Problem to solve: An exact copy of the data below is needed; please leave out any pictures.

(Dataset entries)
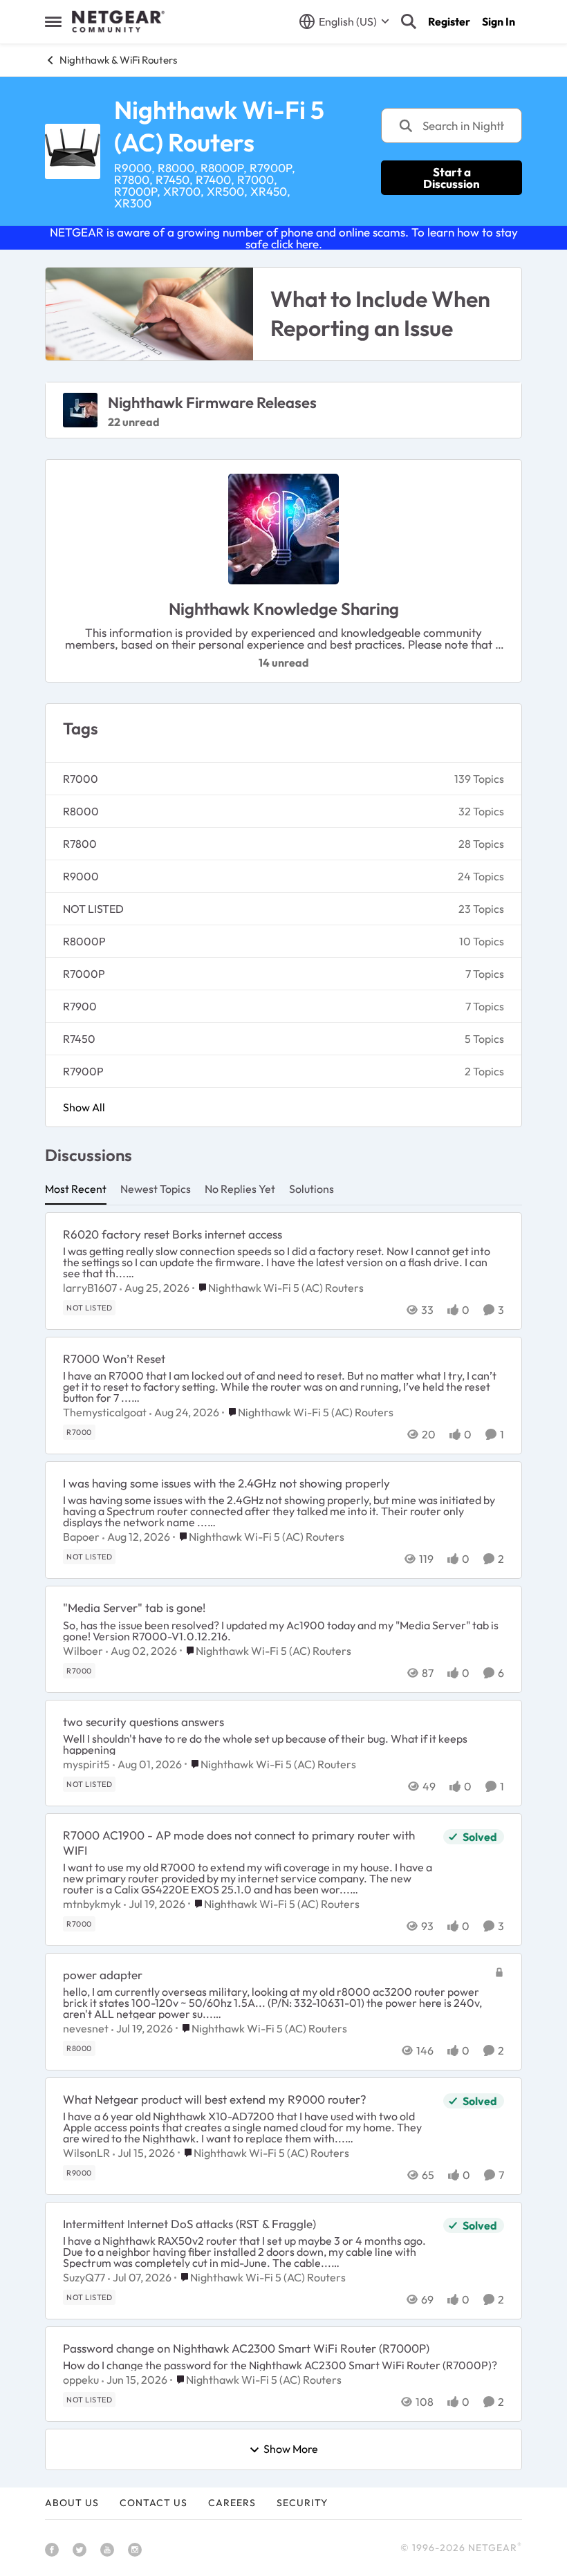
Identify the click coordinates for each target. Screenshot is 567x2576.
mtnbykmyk (92, 1903)
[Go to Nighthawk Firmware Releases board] (80, 410)
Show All (84, 1107)
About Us (72, 2502)
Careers (232, 2502)
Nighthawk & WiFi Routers (118, 59)
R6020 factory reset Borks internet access (172, 1234)
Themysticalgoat (105, 1412)
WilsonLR (86, 2152)
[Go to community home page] (118, 21)
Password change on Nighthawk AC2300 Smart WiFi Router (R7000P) (246, 2348)
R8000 (81, 811)
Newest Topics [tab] (155, 1189)
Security (302, 2502)
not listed (93, 908)
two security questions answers (143, 1721)
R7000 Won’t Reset (114, 1358)
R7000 (80, 778)
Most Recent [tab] (75, 1189)
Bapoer (81, 1536)
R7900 (80, 1006)
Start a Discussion (451, 178)
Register (449, 21)
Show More (290, 2449)
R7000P (84, 973)
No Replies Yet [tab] (240, 1189)
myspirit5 (86, 1764)
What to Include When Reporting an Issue (380, 313)
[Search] (408, 21)
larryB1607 (90, 1287)
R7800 (80, 843)
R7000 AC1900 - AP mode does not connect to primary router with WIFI (239, 1842)
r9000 (81, 876)
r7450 (79, 1038)
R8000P (84, 941)
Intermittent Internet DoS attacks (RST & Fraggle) (189, 2223)
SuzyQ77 (84, 2277)
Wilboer (83, 1650)
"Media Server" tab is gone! (134, 1607)
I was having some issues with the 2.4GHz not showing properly (226, 1483)
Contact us (153, 2502)
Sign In (498, 21)
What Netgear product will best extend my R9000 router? (214, 2099)
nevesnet (86, 2028)
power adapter (102, 1974)
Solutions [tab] (311, 1189)
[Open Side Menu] (53, 21)
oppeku (81, 2379)
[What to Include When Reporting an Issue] (149, 314)
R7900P (83, 1071)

Answer to this task:
Identify the click coordinates for each target. Screenshot is 567x2576.
mtnbykmyk (92, 1903)
[Go to Nighthawk Firmware Releases board] (80, 410)
Show All (84, 1107)
About Us (72, 2502)
Careers (232, 2502)
Nighthawk & WiFi Routers (118, 59)
R6020 factory reset Borks internet access (172, 1234)
Themysticalgoat (105, 1412)
WilsonLR (86, 2152)
[Go to community home page] (118, 21)
Password change on Nighthawk AC2300 Smart WiFi Router (R7000P) (246, 2348)
R8000 (81, 811)
Newest Topics [tab] (155, 1189)
Security (302, 2502)
not listed (93, 908)
two security questions answers (143, 1721)
R7000 Won’t Reset (114, 1358)
R7000 (80, 778)
Most Recent [tab] (75, 1189)
Bapoer (81, 1536)
R7900 (80, 1006)
Start a Discussion (451, 178)
Register (449, 21)
Show More (290, 2449)
R7000P (84, 973)
No Replies Yet [tab] (240, 1189)
myspirit5 (86, 1764)
What to Include When Reporting an Issue (380, 313)
[Search] (408, 21)
larryB1607 (90, 1287)
R7800 (80, 843)
R7000 AC1900 - AP mode does not connect to primary router with WIFI (239, 1842)
r9000 (81, 876)
r7450 (79, 1038)
R8000P (84, 941)
Intermittent Internet DoS attacks (RST & Fraggle) (189, 2223)
SuzyQ77 (84, 2277)
Wilboer (83, 1650)
"Media Server" tab is gone! (134, 1607)
I was having some issues with the 2.4GHz not showing properly (226, 1483)
Contact us (153, 2502)
Sign In (498, 21)
What Netgear product will best extend my R9000 router? (214, 2099)
nevesnet (86, 2028)
power adapter (102, 1974)
Solutions [tab] (311, 1189)
[Open Side Menu] (53, 21)
oppeku (81, 2379)
[What to Include When Reporting an Issue] (149, 314)
R7900P (83, 1071)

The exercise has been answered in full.